─── Data records

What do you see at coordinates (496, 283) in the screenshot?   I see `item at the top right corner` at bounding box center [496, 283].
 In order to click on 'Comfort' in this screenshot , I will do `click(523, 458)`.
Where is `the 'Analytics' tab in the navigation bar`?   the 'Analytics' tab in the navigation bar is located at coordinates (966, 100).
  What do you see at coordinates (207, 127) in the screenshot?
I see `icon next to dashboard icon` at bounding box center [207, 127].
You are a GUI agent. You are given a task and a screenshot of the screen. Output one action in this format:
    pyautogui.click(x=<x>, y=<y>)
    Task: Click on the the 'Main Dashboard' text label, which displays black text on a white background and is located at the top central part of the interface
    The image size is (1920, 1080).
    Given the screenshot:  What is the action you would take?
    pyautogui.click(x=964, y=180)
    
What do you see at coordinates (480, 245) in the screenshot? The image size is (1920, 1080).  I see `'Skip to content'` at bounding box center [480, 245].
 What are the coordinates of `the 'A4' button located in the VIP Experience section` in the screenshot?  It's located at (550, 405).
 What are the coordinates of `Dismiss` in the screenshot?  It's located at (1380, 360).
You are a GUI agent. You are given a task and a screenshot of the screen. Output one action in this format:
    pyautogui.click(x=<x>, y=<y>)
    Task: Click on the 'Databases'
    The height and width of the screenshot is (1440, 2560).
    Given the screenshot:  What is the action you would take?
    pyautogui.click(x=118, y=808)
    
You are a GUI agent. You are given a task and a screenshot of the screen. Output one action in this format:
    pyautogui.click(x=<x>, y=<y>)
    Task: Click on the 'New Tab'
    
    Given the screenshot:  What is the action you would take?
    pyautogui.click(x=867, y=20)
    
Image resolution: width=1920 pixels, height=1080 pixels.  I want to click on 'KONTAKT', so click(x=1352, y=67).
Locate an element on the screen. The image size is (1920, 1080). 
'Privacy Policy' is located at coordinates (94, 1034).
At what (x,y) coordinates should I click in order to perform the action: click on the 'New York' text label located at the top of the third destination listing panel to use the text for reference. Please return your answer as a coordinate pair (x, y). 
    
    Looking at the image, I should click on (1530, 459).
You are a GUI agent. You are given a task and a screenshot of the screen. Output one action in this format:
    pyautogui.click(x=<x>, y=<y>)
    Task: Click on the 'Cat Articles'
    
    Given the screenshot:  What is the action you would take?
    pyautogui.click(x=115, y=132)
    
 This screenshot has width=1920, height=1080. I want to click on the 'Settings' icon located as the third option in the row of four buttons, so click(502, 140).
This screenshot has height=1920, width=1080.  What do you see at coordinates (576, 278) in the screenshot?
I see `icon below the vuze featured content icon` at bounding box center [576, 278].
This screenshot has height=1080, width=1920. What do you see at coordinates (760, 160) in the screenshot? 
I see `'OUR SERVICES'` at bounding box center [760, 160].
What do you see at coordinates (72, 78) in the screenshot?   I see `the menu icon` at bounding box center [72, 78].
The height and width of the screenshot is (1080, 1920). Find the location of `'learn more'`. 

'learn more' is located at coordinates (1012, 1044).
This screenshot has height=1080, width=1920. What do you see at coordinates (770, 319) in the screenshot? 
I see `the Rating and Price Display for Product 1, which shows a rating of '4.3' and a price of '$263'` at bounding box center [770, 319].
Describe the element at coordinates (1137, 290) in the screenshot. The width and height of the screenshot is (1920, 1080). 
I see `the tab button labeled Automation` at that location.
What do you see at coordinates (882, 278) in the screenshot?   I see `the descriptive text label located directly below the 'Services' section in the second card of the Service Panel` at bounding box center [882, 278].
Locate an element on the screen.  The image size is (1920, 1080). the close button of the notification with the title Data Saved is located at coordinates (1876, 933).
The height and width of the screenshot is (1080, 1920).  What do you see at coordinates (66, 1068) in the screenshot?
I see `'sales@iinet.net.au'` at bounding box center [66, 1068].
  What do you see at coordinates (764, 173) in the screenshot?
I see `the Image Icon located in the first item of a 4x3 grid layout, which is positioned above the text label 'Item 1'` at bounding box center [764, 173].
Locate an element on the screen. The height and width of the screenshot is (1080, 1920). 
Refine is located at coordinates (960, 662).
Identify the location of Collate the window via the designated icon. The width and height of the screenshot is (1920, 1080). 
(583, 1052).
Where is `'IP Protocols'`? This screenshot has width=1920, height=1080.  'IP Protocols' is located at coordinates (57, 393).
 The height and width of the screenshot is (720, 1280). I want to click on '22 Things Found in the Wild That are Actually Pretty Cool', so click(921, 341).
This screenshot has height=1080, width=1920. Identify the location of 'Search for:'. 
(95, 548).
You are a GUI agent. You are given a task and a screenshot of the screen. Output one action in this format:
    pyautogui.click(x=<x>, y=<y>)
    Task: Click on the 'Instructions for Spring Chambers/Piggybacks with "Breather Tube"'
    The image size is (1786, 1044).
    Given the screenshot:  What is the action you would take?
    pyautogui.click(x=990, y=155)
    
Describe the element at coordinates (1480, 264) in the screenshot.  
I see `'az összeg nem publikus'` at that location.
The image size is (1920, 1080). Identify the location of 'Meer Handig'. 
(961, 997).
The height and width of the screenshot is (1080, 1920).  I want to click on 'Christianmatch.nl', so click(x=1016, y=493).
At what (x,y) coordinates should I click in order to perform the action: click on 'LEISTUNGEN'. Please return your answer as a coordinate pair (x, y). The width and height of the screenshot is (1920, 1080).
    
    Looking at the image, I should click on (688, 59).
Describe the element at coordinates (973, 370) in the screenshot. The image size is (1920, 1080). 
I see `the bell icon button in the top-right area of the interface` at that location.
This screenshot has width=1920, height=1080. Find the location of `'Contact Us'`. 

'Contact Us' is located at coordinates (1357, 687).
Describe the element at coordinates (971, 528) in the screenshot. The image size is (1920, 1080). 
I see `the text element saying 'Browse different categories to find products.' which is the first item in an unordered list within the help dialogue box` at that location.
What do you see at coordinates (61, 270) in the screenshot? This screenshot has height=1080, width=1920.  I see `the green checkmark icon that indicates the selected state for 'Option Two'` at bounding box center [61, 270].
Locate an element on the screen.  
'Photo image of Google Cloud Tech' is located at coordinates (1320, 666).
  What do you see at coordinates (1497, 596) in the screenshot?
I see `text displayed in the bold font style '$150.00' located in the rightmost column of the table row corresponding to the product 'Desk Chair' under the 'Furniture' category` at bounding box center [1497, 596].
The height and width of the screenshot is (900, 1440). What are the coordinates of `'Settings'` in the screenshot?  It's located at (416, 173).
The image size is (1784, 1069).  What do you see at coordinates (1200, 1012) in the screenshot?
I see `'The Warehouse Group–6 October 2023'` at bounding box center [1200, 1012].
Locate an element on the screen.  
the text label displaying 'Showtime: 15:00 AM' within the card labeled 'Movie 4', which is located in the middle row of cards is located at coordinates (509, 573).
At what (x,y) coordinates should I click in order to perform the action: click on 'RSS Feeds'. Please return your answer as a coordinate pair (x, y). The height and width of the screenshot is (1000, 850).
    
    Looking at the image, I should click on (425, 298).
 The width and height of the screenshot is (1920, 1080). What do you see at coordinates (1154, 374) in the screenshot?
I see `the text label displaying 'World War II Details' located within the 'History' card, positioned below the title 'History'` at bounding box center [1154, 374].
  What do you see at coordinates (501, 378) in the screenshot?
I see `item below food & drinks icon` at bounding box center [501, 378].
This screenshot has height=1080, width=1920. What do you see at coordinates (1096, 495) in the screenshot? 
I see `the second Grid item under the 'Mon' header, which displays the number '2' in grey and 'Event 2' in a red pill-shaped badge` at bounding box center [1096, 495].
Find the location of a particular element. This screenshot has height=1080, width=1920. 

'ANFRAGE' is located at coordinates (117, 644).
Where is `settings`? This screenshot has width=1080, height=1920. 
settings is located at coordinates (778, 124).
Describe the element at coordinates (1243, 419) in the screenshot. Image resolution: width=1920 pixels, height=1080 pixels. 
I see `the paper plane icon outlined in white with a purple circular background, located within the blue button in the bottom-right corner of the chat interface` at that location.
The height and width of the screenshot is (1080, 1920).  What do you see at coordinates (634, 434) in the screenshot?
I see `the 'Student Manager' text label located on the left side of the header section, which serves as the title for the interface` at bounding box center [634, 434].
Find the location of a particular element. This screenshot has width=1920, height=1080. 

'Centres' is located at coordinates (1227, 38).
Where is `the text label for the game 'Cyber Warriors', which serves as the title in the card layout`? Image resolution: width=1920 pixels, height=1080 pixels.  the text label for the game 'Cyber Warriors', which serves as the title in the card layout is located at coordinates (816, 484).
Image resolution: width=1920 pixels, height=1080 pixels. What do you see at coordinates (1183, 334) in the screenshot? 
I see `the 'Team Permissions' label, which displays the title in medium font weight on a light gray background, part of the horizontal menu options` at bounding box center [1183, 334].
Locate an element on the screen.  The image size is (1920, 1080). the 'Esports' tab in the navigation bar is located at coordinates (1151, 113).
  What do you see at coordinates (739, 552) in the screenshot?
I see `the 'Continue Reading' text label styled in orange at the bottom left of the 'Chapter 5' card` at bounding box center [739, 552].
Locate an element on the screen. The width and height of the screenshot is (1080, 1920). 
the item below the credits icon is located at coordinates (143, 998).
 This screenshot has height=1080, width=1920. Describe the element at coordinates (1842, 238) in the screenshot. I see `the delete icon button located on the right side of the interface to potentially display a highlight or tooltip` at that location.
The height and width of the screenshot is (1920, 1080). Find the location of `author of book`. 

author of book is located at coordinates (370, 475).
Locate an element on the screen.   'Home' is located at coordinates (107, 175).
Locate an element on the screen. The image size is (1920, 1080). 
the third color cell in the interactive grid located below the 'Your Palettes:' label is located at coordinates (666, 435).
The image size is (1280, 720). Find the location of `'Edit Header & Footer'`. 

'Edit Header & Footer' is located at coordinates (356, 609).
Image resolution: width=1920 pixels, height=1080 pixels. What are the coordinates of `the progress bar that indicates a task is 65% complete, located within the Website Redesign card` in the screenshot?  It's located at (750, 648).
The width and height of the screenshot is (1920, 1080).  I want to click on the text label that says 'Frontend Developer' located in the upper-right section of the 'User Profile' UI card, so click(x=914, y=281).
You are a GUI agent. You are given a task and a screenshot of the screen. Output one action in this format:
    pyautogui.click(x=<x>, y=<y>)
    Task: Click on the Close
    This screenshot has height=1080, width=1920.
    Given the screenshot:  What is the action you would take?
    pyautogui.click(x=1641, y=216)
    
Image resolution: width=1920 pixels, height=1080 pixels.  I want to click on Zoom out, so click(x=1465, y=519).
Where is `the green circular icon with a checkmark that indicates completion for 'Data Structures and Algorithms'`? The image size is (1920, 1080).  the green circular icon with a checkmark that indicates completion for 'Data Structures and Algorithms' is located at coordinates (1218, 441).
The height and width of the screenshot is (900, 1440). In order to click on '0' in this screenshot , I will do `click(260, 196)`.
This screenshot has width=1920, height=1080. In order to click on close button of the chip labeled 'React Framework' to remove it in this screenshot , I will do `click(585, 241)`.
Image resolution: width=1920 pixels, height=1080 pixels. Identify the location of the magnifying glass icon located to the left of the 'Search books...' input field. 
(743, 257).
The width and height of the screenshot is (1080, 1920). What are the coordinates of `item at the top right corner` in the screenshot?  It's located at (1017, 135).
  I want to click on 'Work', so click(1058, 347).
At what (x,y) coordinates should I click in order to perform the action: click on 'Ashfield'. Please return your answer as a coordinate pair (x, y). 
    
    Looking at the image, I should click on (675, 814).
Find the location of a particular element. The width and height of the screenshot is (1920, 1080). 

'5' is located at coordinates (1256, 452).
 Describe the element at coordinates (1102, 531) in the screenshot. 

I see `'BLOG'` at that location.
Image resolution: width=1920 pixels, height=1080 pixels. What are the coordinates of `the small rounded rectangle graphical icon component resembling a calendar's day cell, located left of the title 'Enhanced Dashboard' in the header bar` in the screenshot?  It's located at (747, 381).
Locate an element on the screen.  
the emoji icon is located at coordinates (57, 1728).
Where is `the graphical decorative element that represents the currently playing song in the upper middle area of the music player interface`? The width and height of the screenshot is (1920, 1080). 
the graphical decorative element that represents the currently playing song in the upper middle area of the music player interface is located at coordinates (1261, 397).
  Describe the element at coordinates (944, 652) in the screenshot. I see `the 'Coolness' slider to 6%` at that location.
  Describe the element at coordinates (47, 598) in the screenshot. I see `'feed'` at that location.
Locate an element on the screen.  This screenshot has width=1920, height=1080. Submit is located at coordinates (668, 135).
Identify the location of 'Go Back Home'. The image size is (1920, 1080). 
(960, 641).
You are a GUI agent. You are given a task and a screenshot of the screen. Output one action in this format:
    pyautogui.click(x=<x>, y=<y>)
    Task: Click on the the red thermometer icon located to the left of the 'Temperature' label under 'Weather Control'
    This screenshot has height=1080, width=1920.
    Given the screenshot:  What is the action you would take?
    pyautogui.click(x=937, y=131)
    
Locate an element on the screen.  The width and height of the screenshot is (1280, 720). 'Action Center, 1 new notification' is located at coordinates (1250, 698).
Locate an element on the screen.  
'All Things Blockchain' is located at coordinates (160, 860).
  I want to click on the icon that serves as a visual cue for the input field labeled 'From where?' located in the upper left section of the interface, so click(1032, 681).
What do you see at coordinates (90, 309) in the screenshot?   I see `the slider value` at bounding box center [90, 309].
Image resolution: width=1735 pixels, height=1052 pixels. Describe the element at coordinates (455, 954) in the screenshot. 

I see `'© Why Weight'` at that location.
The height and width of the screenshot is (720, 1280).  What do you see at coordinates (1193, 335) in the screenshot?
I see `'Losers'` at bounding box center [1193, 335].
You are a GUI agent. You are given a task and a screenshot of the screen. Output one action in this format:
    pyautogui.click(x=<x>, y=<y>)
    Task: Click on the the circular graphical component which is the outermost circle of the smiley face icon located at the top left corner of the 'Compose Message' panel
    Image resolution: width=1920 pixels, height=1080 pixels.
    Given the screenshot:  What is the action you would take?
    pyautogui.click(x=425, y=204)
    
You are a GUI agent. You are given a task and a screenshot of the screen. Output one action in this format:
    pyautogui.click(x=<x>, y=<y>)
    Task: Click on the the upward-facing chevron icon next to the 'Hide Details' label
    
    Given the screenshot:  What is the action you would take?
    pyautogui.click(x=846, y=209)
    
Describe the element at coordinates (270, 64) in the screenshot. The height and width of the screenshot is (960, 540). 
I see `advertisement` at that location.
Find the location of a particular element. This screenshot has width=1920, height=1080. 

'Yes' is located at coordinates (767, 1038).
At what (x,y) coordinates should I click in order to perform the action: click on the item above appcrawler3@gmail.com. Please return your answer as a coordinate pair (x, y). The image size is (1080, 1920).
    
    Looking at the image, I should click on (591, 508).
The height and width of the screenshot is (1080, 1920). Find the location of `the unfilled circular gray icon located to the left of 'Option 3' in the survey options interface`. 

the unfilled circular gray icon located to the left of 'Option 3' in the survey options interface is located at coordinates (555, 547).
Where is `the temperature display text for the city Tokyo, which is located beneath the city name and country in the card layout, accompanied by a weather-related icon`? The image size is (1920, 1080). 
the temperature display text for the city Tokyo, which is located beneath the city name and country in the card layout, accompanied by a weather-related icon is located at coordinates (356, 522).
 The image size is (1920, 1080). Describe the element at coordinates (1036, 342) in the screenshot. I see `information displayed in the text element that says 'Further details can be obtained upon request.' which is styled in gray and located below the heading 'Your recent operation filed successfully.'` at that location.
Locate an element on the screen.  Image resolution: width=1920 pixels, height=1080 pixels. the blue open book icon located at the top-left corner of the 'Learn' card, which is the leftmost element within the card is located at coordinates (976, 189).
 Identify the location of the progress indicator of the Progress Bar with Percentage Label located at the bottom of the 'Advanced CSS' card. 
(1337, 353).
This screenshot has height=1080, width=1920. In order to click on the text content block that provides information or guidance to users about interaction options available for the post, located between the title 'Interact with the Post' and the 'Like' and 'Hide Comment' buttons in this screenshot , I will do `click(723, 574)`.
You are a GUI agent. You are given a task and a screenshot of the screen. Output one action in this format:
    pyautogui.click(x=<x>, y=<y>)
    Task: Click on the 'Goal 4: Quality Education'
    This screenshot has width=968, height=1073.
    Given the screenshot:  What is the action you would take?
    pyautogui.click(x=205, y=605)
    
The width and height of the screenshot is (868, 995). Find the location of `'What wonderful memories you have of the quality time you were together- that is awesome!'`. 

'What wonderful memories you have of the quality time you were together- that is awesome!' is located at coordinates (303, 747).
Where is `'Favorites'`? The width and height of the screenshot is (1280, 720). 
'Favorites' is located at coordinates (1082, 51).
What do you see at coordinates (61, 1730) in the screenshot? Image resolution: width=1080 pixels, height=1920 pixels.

──────

■ **To do**:
Copy out, word for word, the rows from the very first line through the line that contains "What do you see at coordinates (480, 245)", including that line.

■ **Worked solution**:
What do you see at coordinates (496, 283) in the screenshot?   I see `item at the top right corner` at bounding box center [496, 283].
 In order to click on 'Comfort' in this screenshot , I will do `click(523, 458)`.
Where is `the 'Analytics' tab in the navigation bar`?   the 'Analytics' tab in the navigation bar is located at coordinates (966, 100).
  What do you see at coordinates (207, 127) in the screenshot?
I see `icon next to dashboard icon` at bounding box center [207, 127].
You are a GUI agent. You are given a task and a screenshot of the screen. Output one action in this format:
    pyautogui.click(x=<x>, y=<y>)
    Task: Click on the the 'Main Dashboard' text label, which displays black text on a white background and is located at the top central part of the interface
    The image size is (1920, 1080).
    Given the screenshot:  What is the action you would take?
    pyautogui.click(x=964, y=180)
    
What do you see at coordinates (480, 245) in the screenshot? The image size is (1920, 1080).  I see `'Skip to content'` at bounding box center [480, 245].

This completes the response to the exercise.